» WRITTEN PROBLEM:
Rewrite each line of the rows below as one string in a JSON list, skipping any blank lines.

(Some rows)
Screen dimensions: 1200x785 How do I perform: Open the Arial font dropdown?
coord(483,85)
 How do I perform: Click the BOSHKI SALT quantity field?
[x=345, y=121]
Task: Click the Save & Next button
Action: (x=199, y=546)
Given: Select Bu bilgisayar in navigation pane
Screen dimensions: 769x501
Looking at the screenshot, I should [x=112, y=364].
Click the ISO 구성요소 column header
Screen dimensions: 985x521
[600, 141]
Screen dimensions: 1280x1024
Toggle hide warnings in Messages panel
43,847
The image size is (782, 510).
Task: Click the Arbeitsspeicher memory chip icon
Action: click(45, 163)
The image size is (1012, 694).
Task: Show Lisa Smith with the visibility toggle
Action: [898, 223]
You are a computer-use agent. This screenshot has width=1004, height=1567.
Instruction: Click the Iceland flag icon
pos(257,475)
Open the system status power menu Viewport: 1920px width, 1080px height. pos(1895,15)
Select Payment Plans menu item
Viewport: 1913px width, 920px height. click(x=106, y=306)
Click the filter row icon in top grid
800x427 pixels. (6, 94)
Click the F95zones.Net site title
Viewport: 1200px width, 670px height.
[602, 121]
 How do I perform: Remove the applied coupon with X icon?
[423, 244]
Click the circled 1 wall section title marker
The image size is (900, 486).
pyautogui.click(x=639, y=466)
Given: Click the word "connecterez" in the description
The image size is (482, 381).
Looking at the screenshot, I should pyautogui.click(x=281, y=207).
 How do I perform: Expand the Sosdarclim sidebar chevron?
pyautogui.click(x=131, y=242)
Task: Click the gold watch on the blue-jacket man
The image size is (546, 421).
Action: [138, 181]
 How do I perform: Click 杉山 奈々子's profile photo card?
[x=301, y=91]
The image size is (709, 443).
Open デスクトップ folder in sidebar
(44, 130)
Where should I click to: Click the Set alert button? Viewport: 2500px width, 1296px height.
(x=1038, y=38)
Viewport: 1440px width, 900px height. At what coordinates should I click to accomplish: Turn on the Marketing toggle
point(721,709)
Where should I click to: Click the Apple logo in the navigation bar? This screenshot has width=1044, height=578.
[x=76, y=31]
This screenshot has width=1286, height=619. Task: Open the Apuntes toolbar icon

» REPLY TO THE TASK:
[
  "Screen dimensions: 1200x785 How do I perform: Open the Arial font dropdown?",
  "coord(483,85)",
  " How do I perform: Click the BOSHKI SALT quantity field?",
  "[x=345, y=121]",
  "Task: Click the Save & Next button",
  "Action: (x=199, y=546)",
  "Given: Select Bu bilgisayar in navigation pane",
  "Screen dimensions: 769x501",
  "Looking at the screenshot, I should [x=112, y=364].",
  "Click the ISO 구성요소 column header",
  "Screen dimensions: 985x521",
  "[600, 141]",
  "Screen dimensions: 1280x1024",
  "Toggle hide warnings in Messages panel",
  "43,847",
  "The image size is (782, 510).",
  "Task: Click the Arbeitsspeicher memory chip icon",
  "Action: click(45, 163)",
  "The image size is (1012, 694).",
  "Task: Show Lisa Smith with the visibility toggle",
  "Action: [898, 223]",
  "You are a computer-use agent. This screenshot has width=1004, height=1567.",
  "Instruction: Click the Iceland flag icon",
  "pos(257,475)",
  "Open the system status power menu Viewport: 1920px width, 1080px height. pos(1895,15)",
  "Select Payment Plans menu item",
  "Viewport: 1913px width, 920px height. click(x=106, y=306)",
  "Click the filter row icon in top grid",
  "800x427 pixels. (6, 94)",
  "Click the F95zones.Net site title",
  "Viewport: 1200px width, 670px height.",
  "[602, 121]",
  " How do I perform: Remove the applied coupon with X icon?",
  "[423, 244]",
  "Click the circled 1 wall section title marker",
  "The image size is (900, 486).",
  "pyautogui.click(x=639, y=466)",
  "Given: Click the word \"connecterez\" in the description",
  "The image size is (482, 381).",
  "Looking at the screenshot, I should pyautogui.click(x=281, y=207).",
  " How do I perform: Expand the Sosdarclim sidebar chevron?",
  "pyautogui.click(x=131, y=242)",
  "Task: Click the gold watch on the blue-jacket man",
  "The image size is (546, 421).",
  "Action: [138, 181]",
  " How do I perform: Click 杉山 奈々子's profile photo card?",
  "[x=301, y=91]",
  "The image size is (709, 443).",
  "Open デスクトップ folder in sidebar",
  "(44, 130)",
  "Where should I click to: Click the Set alert button? Viewport: 2500px width, 1296px height.",
  "(x=1038, y=38)",
  "Viewport: 1440px width, 900px height. At what coordinates should I click to accomplish: Turn on the Marketing toggle",
  "point(721,709)",
  "Where should I click to: Click the Apple logo in the navigation bar? This screenshot has width=1044, height=578.",
  "[x=76, y=31]",
  "This screenshot has width=1286, height=619. Task: Open the Apuntes toolbar icon"
]